**Exercise details**
Please, in the data that follows, copy exactly the lines from the line with "Task: Click inside the file preview text area" through the last one, both included. Do not include pictures.

── Exercise inputs

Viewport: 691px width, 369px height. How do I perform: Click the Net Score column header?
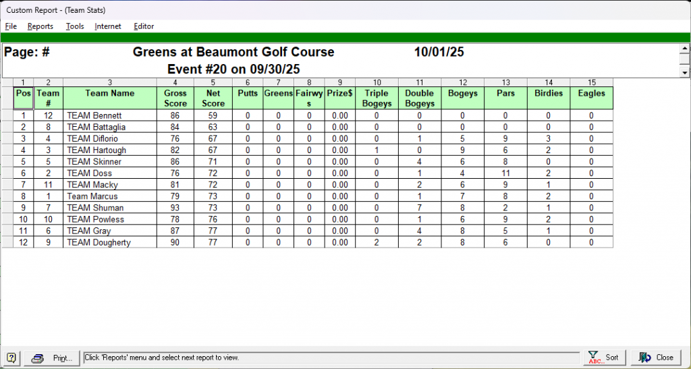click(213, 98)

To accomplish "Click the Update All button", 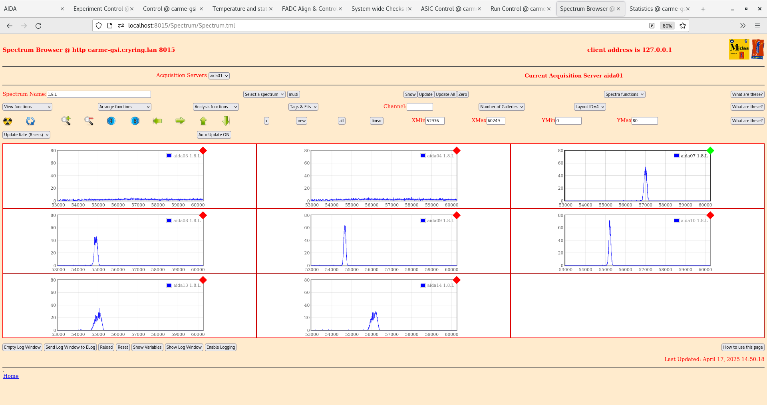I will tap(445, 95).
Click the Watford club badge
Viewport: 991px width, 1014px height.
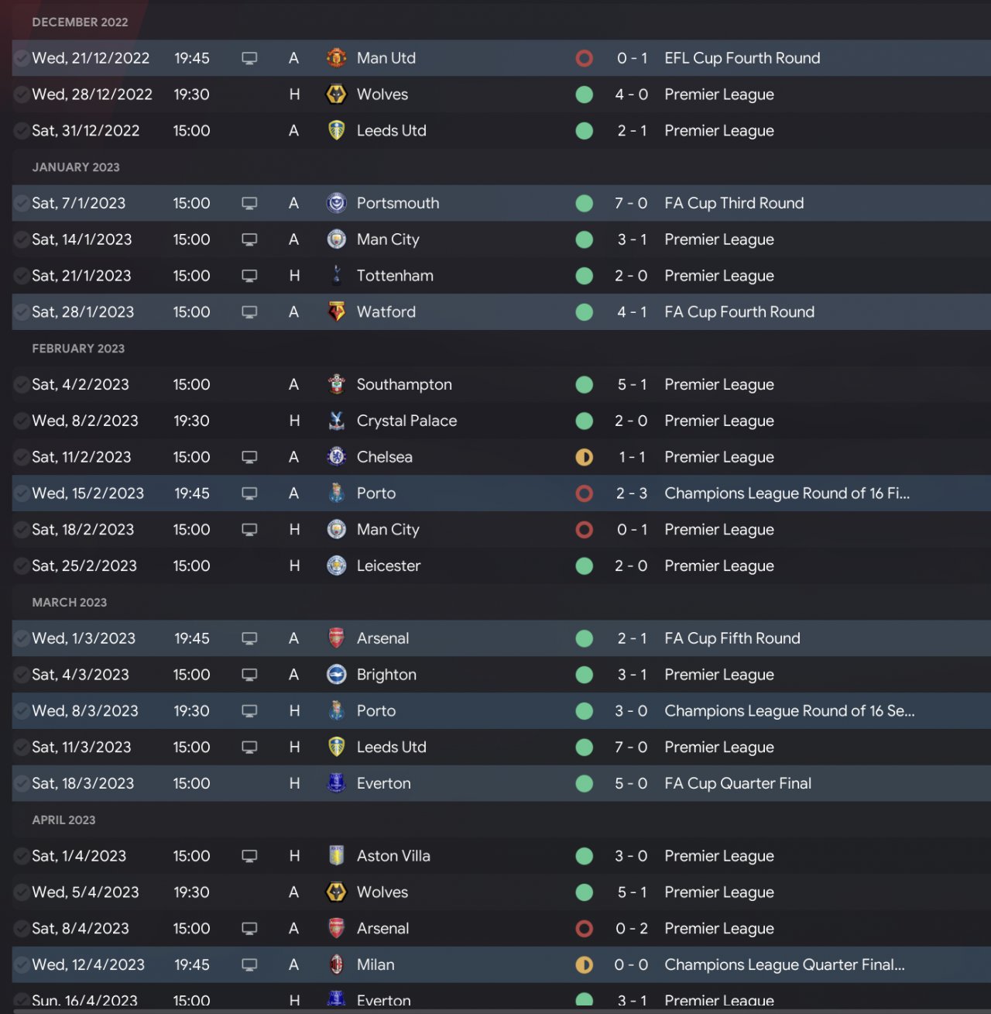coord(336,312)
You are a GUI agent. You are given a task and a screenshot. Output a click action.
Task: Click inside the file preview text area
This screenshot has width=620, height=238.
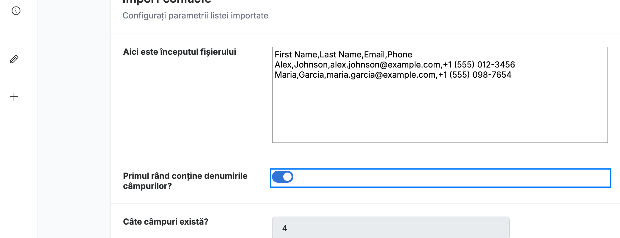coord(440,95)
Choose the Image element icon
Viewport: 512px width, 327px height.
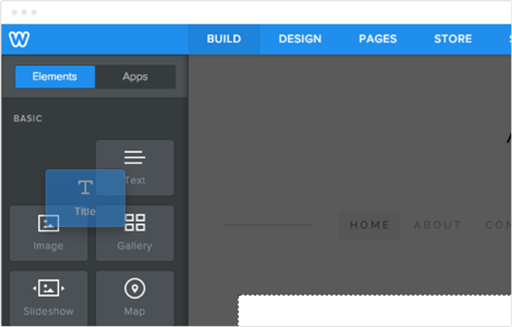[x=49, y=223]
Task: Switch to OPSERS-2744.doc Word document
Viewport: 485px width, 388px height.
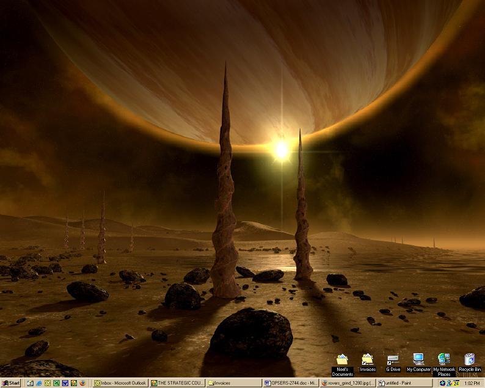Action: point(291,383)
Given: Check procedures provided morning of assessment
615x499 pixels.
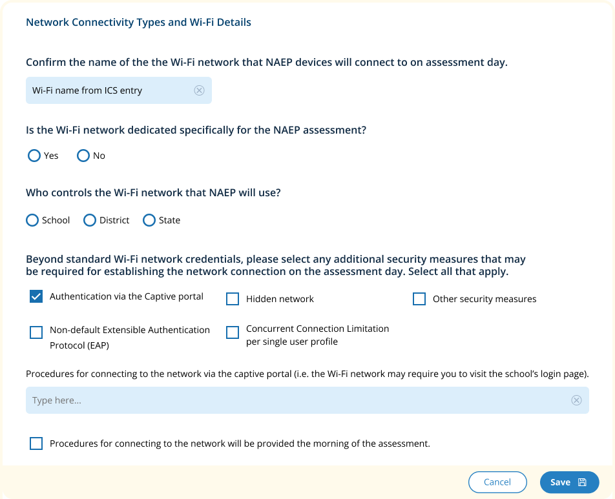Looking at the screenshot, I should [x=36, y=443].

────

**The completed task**
Task: Click inside the file preview text area
This screenshot has width=620, height=238.
coord(440,95)
Choose the Image element icon
Viewport: 512px width, 327px height.
[x=49, y=223]
Task: Switch to OPSERS-2744.doc Word document
Viewport: 485px width, 388px height.
Action: point(291,383)
Given: Check procedures provided morning of assessment
615x499 pixels.
Looking at the screenshot, I should [x=36, y=443].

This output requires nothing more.